### Problem statement
Pull every line holding the word "text" from the data below and copy it.

### Supplied material

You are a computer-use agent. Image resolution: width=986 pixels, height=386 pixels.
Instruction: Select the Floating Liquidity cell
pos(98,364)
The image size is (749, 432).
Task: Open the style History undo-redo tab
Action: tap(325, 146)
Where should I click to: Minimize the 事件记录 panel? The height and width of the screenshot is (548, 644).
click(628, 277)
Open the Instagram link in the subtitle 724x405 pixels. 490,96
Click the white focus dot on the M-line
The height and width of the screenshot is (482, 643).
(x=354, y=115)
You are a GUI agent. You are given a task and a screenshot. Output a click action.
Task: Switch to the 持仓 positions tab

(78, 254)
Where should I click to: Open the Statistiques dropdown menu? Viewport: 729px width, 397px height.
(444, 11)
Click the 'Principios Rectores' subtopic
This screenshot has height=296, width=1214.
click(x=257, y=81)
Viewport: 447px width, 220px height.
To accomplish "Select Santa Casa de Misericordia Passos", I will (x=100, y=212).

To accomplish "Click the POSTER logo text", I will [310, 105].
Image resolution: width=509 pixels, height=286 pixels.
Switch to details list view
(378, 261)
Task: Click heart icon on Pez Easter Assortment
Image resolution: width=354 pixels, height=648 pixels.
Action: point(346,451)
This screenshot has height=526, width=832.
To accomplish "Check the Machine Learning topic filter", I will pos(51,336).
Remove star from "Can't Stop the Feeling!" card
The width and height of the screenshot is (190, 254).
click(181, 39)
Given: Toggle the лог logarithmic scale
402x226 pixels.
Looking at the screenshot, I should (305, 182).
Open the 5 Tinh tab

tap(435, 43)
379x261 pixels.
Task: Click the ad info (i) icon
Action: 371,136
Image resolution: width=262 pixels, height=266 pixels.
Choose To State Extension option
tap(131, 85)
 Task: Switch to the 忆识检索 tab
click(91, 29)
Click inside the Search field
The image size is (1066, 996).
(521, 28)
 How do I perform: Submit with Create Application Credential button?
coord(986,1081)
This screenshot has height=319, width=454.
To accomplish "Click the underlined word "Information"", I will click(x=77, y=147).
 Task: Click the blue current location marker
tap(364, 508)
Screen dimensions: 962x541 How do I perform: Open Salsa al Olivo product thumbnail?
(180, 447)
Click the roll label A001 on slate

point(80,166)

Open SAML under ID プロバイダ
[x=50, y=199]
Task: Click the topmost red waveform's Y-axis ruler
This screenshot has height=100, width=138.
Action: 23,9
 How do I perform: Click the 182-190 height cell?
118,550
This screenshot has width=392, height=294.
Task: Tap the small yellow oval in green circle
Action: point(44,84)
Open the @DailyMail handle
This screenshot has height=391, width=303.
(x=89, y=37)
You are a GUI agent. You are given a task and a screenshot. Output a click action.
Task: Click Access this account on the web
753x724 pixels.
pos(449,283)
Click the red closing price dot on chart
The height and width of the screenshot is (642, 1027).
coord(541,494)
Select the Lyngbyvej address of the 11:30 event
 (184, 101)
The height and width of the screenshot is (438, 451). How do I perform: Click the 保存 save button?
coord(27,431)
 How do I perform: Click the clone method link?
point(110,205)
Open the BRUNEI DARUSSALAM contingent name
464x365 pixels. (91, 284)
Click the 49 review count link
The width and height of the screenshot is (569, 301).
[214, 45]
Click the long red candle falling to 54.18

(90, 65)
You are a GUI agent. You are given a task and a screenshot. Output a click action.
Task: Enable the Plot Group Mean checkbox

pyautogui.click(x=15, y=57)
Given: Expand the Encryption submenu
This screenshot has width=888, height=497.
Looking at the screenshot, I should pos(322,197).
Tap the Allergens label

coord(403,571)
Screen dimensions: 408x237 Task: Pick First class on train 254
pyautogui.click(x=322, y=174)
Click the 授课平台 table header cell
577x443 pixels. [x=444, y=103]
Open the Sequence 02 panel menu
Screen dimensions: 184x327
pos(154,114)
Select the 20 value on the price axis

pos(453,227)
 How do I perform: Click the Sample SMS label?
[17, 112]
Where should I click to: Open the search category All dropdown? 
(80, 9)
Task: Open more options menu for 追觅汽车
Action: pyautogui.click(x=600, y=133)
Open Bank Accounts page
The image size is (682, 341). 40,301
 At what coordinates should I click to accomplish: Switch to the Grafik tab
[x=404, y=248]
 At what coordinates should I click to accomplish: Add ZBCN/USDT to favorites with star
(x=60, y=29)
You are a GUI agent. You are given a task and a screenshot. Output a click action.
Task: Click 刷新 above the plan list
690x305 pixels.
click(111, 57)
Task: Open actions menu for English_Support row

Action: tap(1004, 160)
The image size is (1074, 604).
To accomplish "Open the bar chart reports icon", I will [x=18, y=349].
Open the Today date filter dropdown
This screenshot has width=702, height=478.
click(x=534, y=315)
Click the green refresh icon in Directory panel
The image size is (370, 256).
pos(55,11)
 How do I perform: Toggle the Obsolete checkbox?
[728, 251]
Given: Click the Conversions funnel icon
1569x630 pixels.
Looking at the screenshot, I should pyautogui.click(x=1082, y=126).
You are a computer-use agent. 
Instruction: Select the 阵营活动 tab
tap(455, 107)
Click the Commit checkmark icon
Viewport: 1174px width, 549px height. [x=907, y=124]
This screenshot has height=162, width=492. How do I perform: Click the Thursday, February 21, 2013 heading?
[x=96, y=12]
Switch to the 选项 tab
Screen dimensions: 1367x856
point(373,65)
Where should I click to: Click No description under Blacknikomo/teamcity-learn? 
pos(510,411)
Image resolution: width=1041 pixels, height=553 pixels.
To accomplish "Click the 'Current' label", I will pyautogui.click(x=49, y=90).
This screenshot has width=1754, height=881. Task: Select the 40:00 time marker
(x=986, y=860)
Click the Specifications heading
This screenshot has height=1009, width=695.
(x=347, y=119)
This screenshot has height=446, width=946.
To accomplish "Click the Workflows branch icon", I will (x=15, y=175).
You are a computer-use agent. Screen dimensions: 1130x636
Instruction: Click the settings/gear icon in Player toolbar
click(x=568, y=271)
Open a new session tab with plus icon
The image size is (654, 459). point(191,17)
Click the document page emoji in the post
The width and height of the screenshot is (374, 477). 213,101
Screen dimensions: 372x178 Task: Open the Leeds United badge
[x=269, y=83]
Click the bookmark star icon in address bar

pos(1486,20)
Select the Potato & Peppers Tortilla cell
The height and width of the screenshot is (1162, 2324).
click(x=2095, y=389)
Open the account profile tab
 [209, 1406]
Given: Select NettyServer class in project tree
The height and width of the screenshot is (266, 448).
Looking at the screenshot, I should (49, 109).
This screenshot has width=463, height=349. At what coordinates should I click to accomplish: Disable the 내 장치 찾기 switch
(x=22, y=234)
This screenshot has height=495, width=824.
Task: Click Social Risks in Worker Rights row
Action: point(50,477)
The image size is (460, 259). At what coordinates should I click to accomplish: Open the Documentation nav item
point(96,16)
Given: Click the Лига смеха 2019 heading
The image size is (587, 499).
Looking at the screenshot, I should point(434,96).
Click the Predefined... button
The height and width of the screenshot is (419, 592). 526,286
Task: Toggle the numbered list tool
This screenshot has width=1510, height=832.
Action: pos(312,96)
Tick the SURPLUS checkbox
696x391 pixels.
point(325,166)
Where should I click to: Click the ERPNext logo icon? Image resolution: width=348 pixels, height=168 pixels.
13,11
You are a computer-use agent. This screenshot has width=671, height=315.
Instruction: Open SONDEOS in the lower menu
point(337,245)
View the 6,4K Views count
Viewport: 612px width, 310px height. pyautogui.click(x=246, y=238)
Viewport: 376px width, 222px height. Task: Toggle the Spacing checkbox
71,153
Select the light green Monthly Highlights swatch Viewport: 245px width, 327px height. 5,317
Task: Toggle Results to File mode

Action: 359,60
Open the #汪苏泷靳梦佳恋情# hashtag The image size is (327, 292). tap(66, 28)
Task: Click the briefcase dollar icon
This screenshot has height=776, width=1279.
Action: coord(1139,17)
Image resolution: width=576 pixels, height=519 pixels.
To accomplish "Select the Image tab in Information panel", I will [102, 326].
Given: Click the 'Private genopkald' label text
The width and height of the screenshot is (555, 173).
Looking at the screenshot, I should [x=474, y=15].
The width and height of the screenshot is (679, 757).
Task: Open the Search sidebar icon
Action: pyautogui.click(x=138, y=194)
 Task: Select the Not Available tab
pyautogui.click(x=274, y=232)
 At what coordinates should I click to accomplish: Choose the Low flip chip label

### Response
To accomplish "Click the POSTER logo text", I will [310, 105].
Given: Click the 'Private genopkald' label text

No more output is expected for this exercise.